## PROBLEM TO WORK ON
Restate the entries word for word, leaving nothing out.

## DATA PROVIDED
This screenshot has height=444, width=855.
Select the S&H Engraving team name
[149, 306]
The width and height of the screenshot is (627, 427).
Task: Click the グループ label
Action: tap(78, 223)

## ANSWER SECTION
This screenshot has height=444, width=855.
Select the S&H Engraving team name
[149, 306]
The width and height of the screenshot is (627, 427).
Task: Click the グループ label
Action: tap(78, 223)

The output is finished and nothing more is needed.